## Challenge
Rewrite all of the data below with every "Activate to sort" changed to "Click to sort" and nothing else altered. Leave the pictures out of your answer.

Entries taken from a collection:
— Begin —
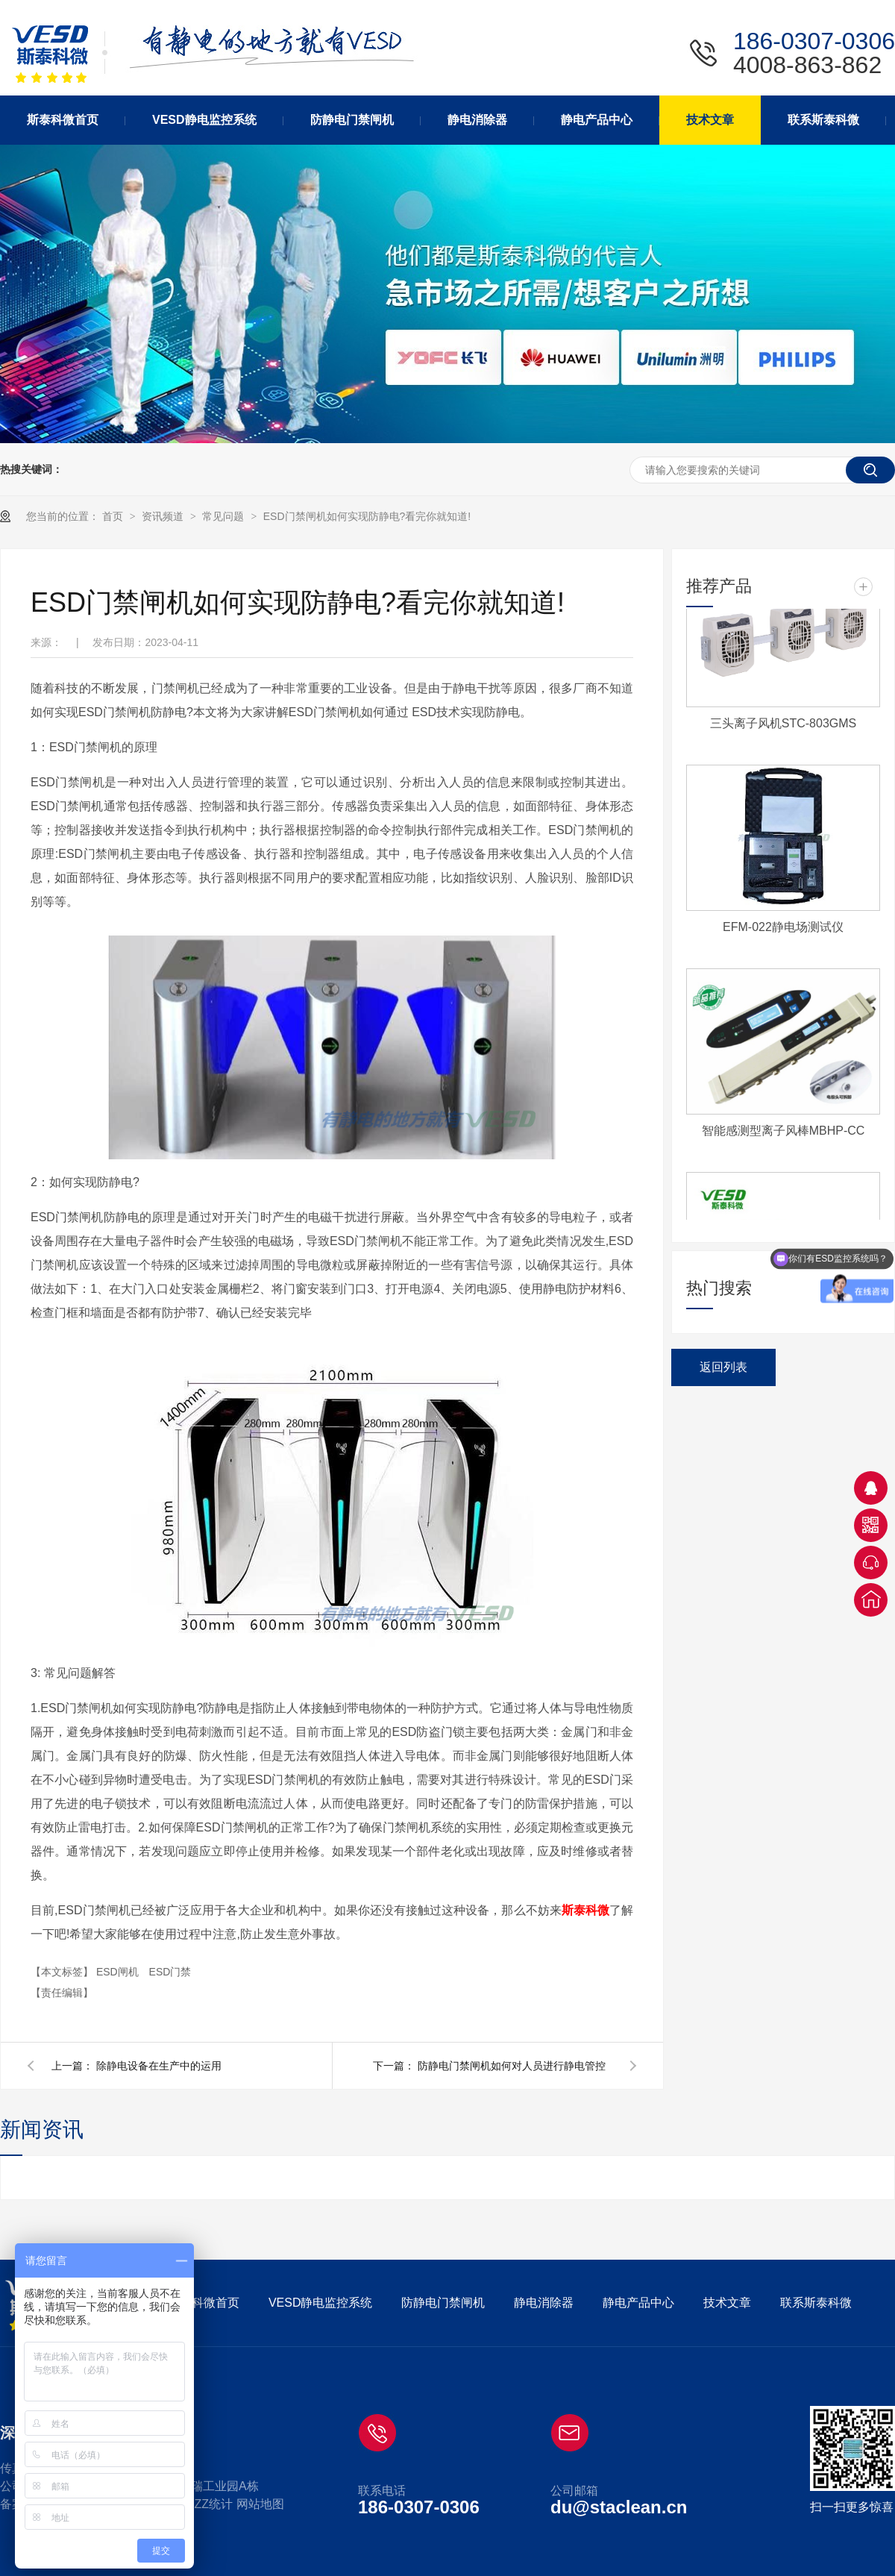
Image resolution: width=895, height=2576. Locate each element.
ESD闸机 (119, 1972)
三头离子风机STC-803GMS (783, 726)
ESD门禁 (170, 1972)
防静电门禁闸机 (443, 2302)
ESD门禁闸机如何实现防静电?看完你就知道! (367, 516)
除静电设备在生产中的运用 (159, 2066)
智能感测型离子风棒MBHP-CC (783, 1133)
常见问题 (224, 516)
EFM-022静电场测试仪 (783, 930)
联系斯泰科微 (816, 2302)
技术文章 (727, 2302)
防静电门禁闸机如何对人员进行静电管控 (512, 2066)
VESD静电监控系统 (320, 2302)
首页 (114, 516)
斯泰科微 (585, 1910)
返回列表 (723, 1367)
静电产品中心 (638, 2302)
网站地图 (260, 2504)
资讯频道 (164, 516)
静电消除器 (544, 2302)
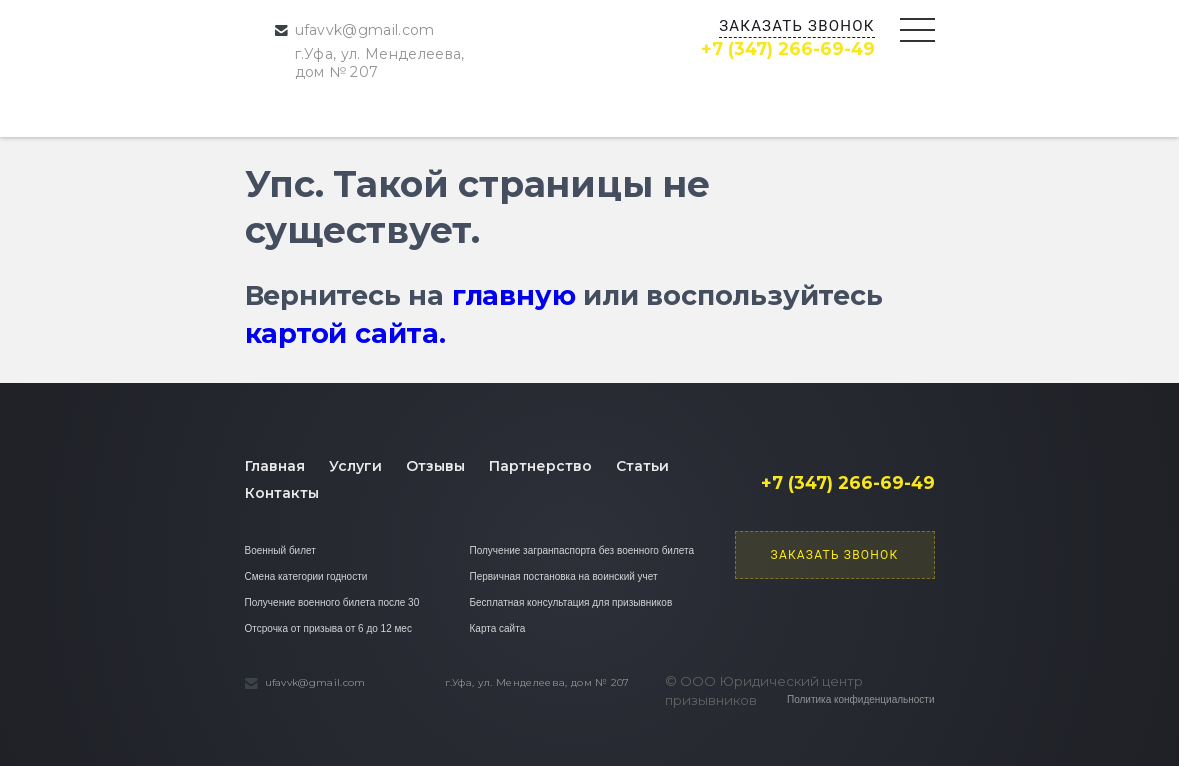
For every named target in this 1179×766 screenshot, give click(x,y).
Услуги (355, 466)
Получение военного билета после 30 (332, 602)
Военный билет (280, 550)
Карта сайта (498, 628)
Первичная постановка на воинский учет (564, 576)
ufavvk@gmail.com (365, 30)
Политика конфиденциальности (861, 699)
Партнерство (540, 466)
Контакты (282, 493)
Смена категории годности (306, 576)
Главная (275, 466)
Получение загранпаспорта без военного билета (582, 550)
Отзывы (435, 466)
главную (514, 295)
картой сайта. (345, 333)
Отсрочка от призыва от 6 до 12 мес (328, 628)
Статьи (642, 466)
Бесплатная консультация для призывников (571, 602)
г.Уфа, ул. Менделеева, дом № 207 (380, 63)
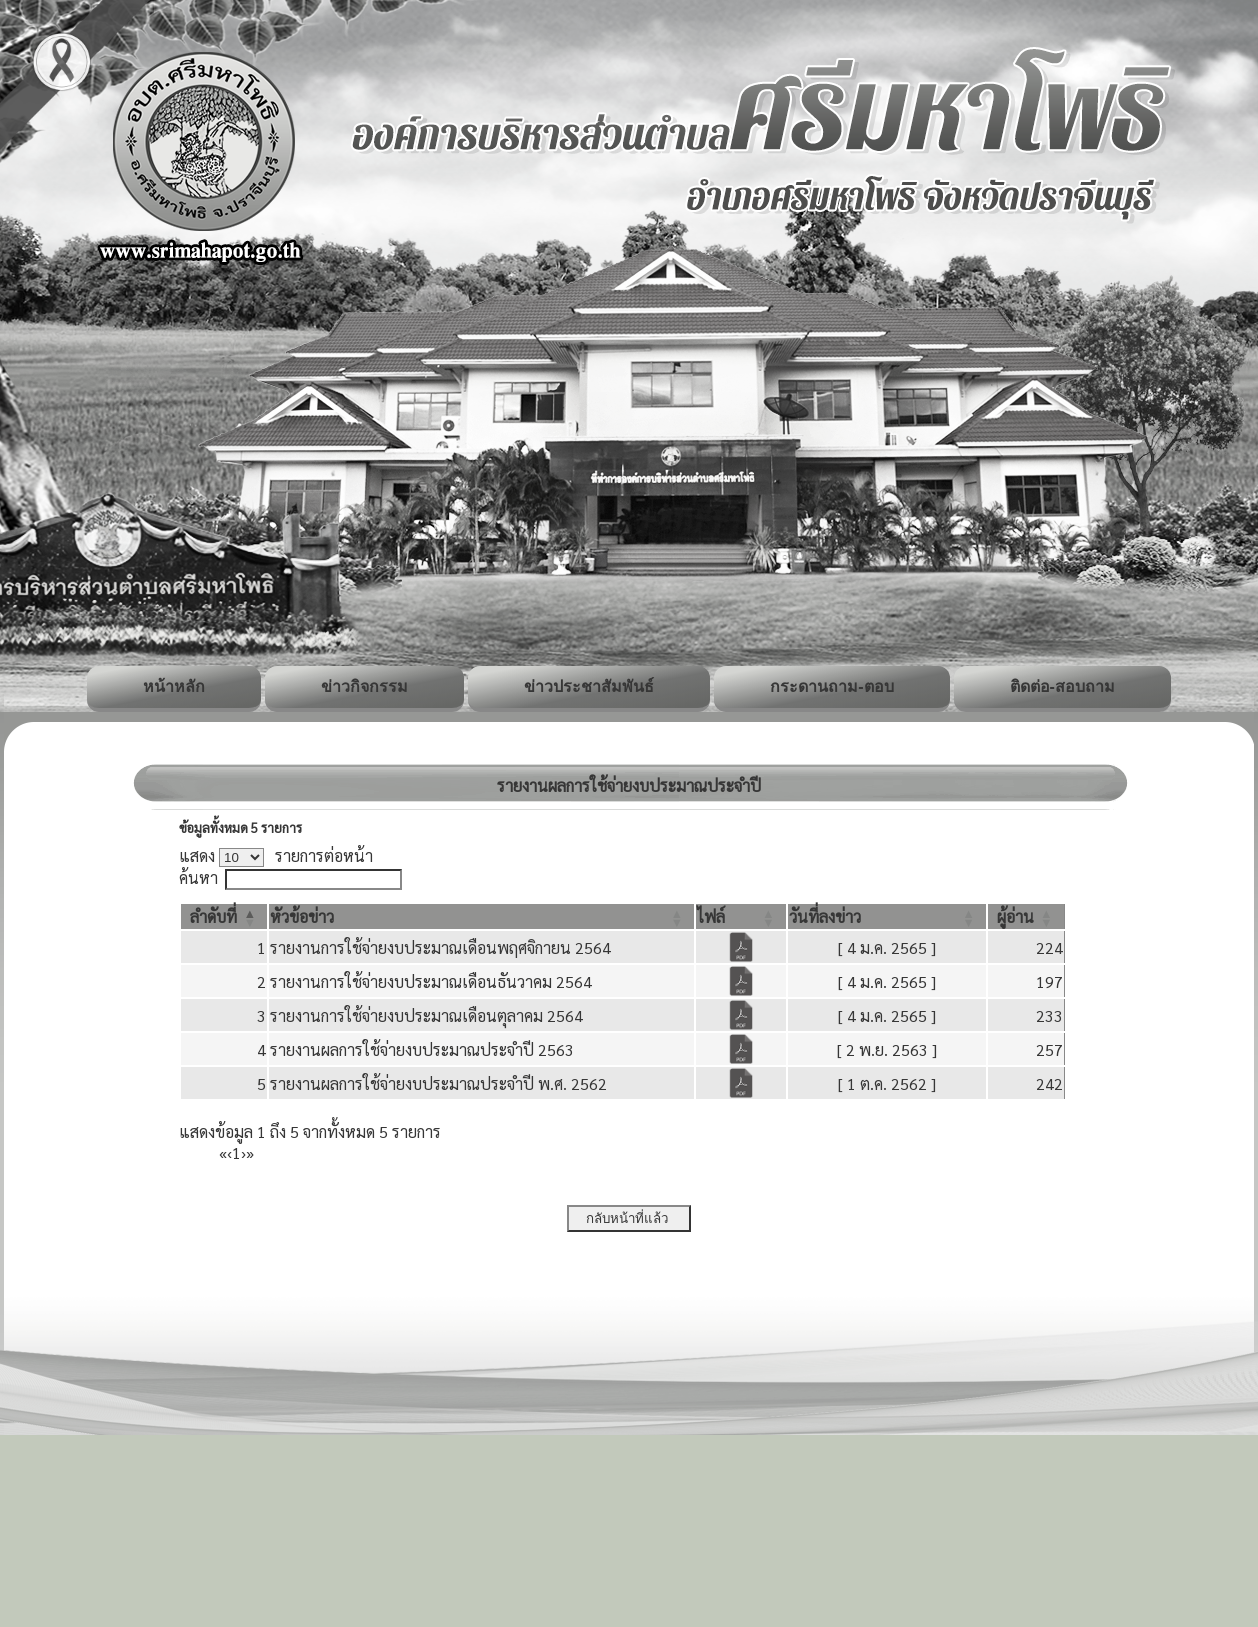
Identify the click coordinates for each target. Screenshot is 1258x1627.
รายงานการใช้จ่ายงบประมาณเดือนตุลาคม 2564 (426, 1015)
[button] (213, 916)
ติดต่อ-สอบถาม (1062, 686)
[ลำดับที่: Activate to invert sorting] (224, 916)
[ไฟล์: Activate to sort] (740, 916)
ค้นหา (198, 877)
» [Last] (250, 1152)
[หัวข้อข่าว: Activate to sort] (481, 916)
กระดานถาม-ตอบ (831, 686)
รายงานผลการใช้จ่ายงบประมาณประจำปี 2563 (422, 1049)
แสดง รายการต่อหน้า (276, 855)
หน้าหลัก (174, 686)
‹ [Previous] (229, 1152)
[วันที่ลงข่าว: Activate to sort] (887, 916)
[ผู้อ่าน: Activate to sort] (1026, 916)
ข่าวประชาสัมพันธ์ (589, 686)
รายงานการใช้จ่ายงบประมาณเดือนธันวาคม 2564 (431, 981)
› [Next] (243, 1152)
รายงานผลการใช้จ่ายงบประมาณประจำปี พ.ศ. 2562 (438, 1083)
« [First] (223, 1152)
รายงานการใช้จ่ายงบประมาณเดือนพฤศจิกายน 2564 (440, 947)
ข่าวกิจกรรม (364, 686)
— End —
## Answer to this exercise
Image resolution: width=895, height=2576. Locate each element.
ESD闸机 (119, 1972)
三头离子风机STC-803GMS (783, 726)
ESD门禁 (170, 1972)
防静电门禁闸机 (443, 2302)
ESD门禁闸机如何实现防静电?看完你就知道! (367, 516)
除静电设备在生产中的运用 (159, 2066)
智能感测型离子风棒MBHP-CC (783, 1133)
常见问题 (224, 516)
EFM-022静电场测试仪 (783, 930)
联系斯泰科微 (816, 2302)
技术文章 (727, 2302)
防静电门禁闸机如何对人员进行静电管控 (512, 2066)
VESD静电监控系统 (320, 2302)
首页 (114, 516)
斯泰科微 (585, 1910)
返回列表 (723, 1367)
静电产品中心 (638, 2302)
网站地图 (260, 2504)
资讯频道 (164, 516)
静电消除器 (544, 2302)
For every named target in this 1179×766 screenshot, give click(x,y).
Услуги (355, 466)
Получение военного билета после 30 (332, 602)
Военный билет (280, 550)
Карта сайта (498, 628)
Первичная постановка на воинский учет (564, 576)
ufavvk@gmail.com (365, 30)
Политика конфиденциальности (861, 699)
Партнерство (540, 466)
Контакты (282, 493)
Смена категории годности (306, 576)
Главная (275, 466)
Получение загранпаспорта без военного билета (582, 550)
Отзывы (435, 466)
главную (514, 295)
картой сайта. (345, 333)
Отсрочка от призыва от 6 до 12 мес (328, 628)
Статьи (642, 466)
Бесплатная консультация для призывников (571, 602)
г.Уфа, ул. Менделеева, дом № 207 (380, 63)
Identify the click coordinates for each target. Screenshot is 1258x1627.
รายงานการใช้จ่ายงบประมาณเดือนตุลาคม 2564 (426, 1015)
[button] (213, 916)
ติดต่อ-สอบถาม (1062, 686)
[ลำดับที่: Activate to invert sorting] (224, 916)
[ไฟล์: Click to sort] (740, 916)
ค้นหา (198, 877)
» [Last] (250, 1152)
[หัวข้อข่าว: Click to sort] (481, 916)
กระดานถาม-ตอบ (831, 686)
รายงานผลการใช้จ่ายงบประมาณประจำปี 2563 (422, 1049)
แสดง รายการต่อหน้า (276, 855)
หน้าหลัก (174, 686)
‹ [Previous] (229, 1152)
[วันที่ลงข่าว: Click to sort] (887, 916)
[ผู้อ่าน: Click to sort] (1026, 916)
ข่าวประชาสัมพันธ์ (589, 686)
รายงานการใช้จ่ายงบประมาณเดือนธันวาคม 2564 (431, 981)
› [Next] (243, 1152)
รายงานผลการใช้จ่ายงบประมาณประจำปี พ.ศ. 2562 (438, 1083)
« [First] (223, 1152)
รายงานการใช้จ่ายงบประมาณเดือนพฤศจิกายน 2564 (440, 947)
ข่าวกิจกรรม (364, 686)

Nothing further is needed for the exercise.